Diese Eröffnung kam unerwartet für Richard, aber er war erleichtert darüber, dass Pömer dieses Thema ansprach. Das Gespräch mit Arnulf hatte ihm klar gemacht, dass es an der Zeit war, Frieden zu geben.

»Warum nicht?«

Pömer sah erstaunt aus. »Ich hatte nicht damit gerechnet, dass Ihr so schnell beipflichtet! Um so froher bin ich nun. Wäret Ihr so freundlich und würdet mir helfen, den toten Jungen dort unten aus meinem Keller zu schaffen?«

* * *

Katharina blieb noch eine Weile auf der Bank sitzen und genoss die frische Nachtluft. Dann stand sie auf und begann, ziellos durch die Stadt zu schlendern. Auch jetzt mied sie die Nähe des Henkersteges, überquerte die Pegnitz auf der Holzbrücke beim Barfüßerkloster und streifte dann durch die Gassen der Lorenzer Stadt, vorbei am Friedhof der großen Hauptkirche, der von einer hüfthohen Einfriedung umgeben war, vorbei an den hohen Mauern des Kartäuserklosters und im Schatten der Stadtbefestigung zurück zum Fluss.

Die Pegnitz führte viel Wasser, seitdem das Gewitter über Nürnberg niedergegangen war, und das Holzrad der Mühle an der Schüdt drehte sich geschäftig und verursachte dabei trotz der späten Stunde eine Menge Lärm. Katharina überquerte den Fluss ein weiteres Mal und lenkte ihre Schritte jenen Weg entlang, den sie vor einigen Tagen schon einmal gegangen war.

An jenem Tag, an dem Matthias gestorben war.

Sie kletterte den Abhang hinunter, ließ sich in das weiche Moos sinken und blickte über den Fluss hinweg, in dessen Oberfläche sich der Mond und eine Handvoll Sterne spiegelten. In ihrem Licht sah Katharina ein paar Enten mit unter den Federn verborgenen Köpfen schlafen, aber von den Schwänen war kein einziger zu sehen.

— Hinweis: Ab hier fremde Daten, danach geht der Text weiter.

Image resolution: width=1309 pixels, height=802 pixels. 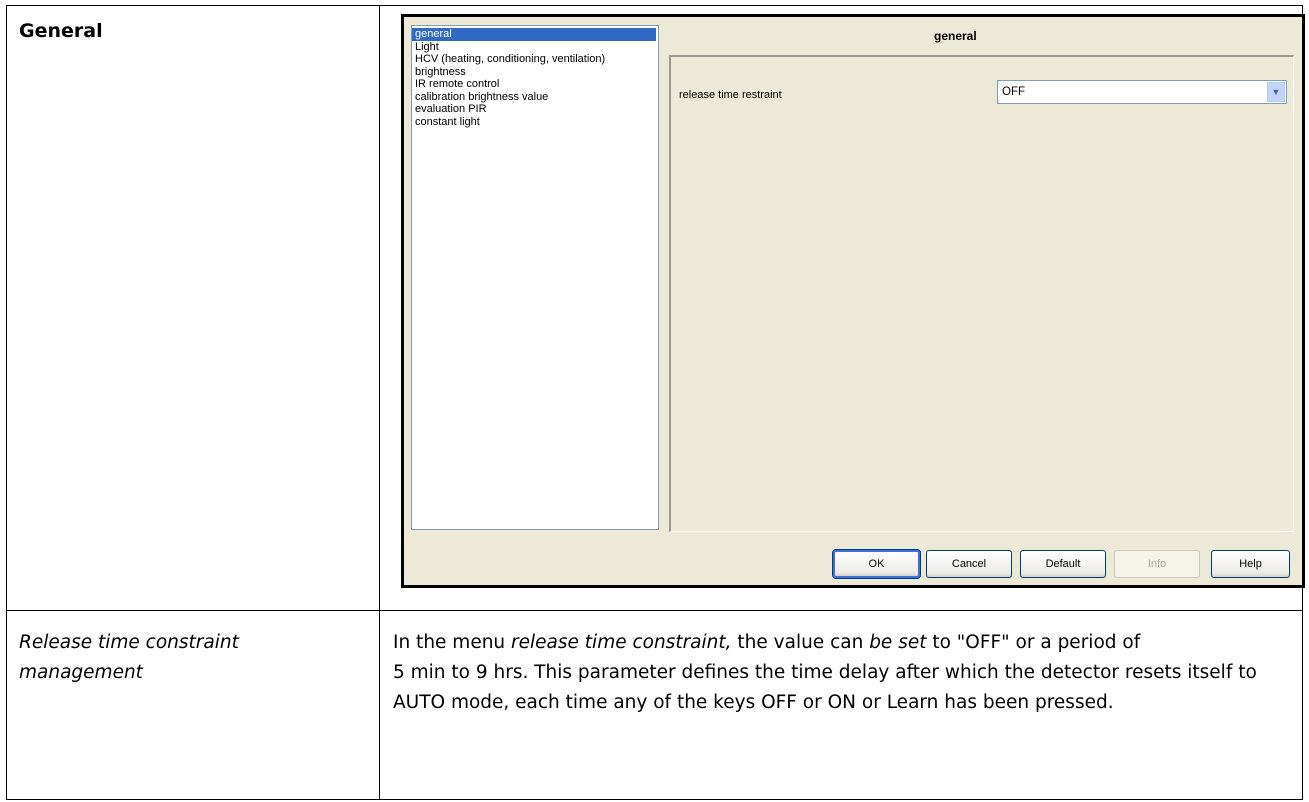 I want to click on desc-text: In the menu, so click(x=452, y=642).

Katharina rupfte eine Handvoll Moos ab und ließ es von einer Hand in die andere rieseln. Irgendein kleiner Käfer, den sie in der herrschenden Dunkelheit nicht genau erkennen konnte, krabbelte an ihrem Zeigefinger entlang und versuchte, ihr zu entkommen. Sie setzte ihn zurück in das Moos.

Irgendwann schließlich stand sie wieder auf. Sie klopfte ihren Rock sauber und wischte sich die Hände trocken. Dann wollte sie den kleinen Abhang hinaufklettern. Sie hatte den Fuß bereits auf die vorstehende Wurzel gesetzt, die ihr als Halt diente, als sie stutzte. Rechts von ihr, zwischen den schlanken Weidenruten leuchtete etwas Weißes.

Katharina beugte sich herab und sah genauer hin. Der Boden war an dieser Stelle unnatürlich stark aufgewühlt. Ein unbehagliches Kribbeln griff nach ihrem Genick, und eine düstere Ahnung drohte ihr den Atem zu nehmen. Langsam hob sie die Hände und bog das Holz auseinander.

Und dann biss sie in ihren Unterarm, um einen Schrei zu unterdrücken.

Vor ihren Füßen, von dem bräunlichen Schlamm fast bis zur Unkenntlichkeit besudelt, lag der Kadaver eines weiteren Schwans. Die frischen Schnitte zwischen seinen weißen Rückenfedern wirkten im Mondlicht schwarz.

Katharina ließ die Ruten los.

»Es ist noch nicht vorbei!«, flüsterte sie.